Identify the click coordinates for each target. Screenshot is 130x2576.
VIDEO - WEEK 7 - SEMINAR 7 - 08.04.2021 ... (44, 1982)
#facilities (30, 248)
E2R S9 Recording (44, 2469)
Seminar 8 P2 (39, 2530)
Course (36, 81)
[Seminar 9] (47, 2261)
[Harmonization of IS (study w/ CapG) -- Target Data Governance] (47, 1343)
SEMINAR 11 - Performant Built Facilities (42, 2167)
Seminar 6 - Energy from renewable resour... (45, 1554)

━━━━━━

= Task prompt =
Reproduce, word for word, the line containing "Seminar 8 P2 (39, 2530)" along with every later line of the listing, and leave out all earlier lines.

= Output for this task =
Seminar 8 P2 (39, 2530)
Course (36, 81)
[Seminar 9] (47, 2261)
[Harmonization of IS (study w/ CapG) -- Target Data Governance] (47, 1343)
SEMINAR 11 - Performant Built Facilities (42, 2167)
Seminar 6 - Energy from renewable resour... (45, 1554)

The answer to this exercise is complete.